The construction of WikiFactDiff involves several meticulously designed stages to ensure the dataset's quality and relevance:

Preprocessing and Difference Detection: By comparing Wikidata dumps at two points in time, the dataset captures the delta of factual knowledge, categorizing into new, obsolete, and static facts.
New Entity Detection: Identifies entities that have emerged within the timeframe of the dataset, a critical aspect for studying the insertion of new knowledge into LLMs.
Classification Rules: Utilizes a set of hand-crafted rules to label the updates accurately, providing clear distinctions between different types of knowledge changes.
Neighbor Fact Identification: To address the specificity of updates, the dataset includes mechanisms for identifying related facts that could be affected by a given update, highlighting the interconnected nature of factual knowledge.
Verbalization and Cloze Tests: Each entry within the dataset is supplemented with natural language sentences and cloze tests, allowing for a direct application and evaluation of update algorithms.

The paper underscores the nuanced challenges of creating a temporally adaptable dataset that can serve the evolving needs of LLM research, highlighting the dataset's alignment with existing knowledge bases like Wikidata.

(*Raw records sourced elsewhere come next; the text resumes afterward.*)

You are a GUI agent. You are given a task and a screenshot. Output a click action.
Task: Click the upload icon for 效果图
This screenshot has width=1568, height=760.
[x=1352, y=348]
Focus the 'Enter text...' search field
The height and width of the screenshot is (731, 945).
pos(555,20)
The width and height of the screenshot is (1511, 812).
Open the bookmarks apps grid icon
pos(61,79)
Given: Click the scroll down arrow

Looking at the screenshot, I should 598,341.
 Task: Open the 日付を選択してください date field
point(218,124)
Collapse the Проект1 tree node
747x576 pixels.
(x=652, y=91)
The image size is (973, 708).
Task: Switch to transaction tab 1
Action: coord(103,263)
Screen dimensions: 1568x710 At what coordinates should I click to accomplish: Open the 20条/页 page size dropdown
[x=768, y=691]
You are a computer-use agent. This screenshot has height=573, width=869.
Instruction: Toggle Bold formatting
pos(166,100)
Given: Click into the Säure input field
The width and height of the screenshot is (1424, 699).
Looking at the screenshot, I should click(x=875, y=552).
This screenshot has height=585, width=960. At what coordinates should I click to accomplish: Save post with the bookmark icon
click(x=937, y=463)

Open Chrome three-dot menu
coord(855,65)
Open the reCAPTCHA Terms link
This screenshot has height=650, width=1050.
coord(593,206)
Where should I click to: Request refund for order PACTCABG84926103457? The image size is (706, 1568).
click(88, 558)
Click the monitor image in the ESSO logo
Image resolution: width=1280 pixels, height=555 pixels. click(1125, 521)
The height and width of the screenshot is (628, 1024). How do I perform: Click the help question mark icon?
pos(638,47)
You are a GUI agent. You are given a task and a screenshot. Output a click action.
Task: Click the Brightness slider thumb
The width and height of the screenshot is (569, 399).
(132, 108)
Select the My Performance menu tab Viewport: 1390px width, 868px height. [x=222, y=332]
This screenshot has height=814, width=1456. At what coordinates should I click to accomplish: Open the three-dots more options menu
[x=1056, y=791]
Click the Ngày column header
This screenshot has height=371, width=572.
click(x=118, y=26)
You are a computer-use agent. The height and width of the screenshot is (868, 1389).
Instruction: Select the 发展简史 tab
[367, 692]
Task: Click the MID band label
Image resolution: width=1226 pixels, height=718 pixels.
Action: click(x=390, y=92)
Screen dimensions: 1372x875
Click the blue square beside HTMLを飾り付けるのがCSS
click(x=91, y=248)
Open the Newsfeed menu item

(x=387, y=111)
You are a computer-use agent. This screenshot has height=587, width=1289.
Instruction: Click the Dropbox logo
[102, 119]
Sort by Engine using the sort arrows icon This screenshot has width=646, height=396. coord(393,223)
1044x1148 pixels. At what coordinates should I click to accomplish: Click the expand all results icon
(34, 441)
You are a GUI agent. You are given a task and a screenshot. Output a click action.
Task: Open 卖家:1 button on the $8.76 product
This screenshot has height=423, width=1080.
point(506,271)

Evaluation of Update Algorithms

Through the application of WikiFactDiff, the paper evaluates several existing knowledge update algorithms. It emphasizes not only the efficacy of these algorithms in incorporating new facts into LLMs but also examines their ability to maintain the accuracy of unrelated information, showcasing the dataset's role in balancing the need for model freshness with knowledge integrity. The evaluation sheds light on the varying capabilities of different algorithms to handle realistic updates, contributing valuable insights to the ongoing development of more sophisticated knowledge update methodologies.

Implications and Future Directions

The introduction of WikiFactDiff paves the way for a deeper understanding of how LLMs can be kept current in a world of constant informational change. Its emphasis on realistic update scenarios, coupled with a robust construction methodology, positions it as a pivotal resource for advancing research in this area. By setting a new benchmark for dataset realism and adaptability, the work invites future research to explore innovative update algorithms capable of navigating the complex landscape of factual knowledge dynamically.

In essence, WikiFactDiff not only enriches the toolkit available for LLM researchers but also highlights the critical importance of dataset design in the pursuit of more adaptable and accurate LLMs. The paper calls for a continued effort to refine update algorithms, with a vision towards models that can seamlessly integrate the relentless influx of new information, thereby remaining ever-relevant in their application domains.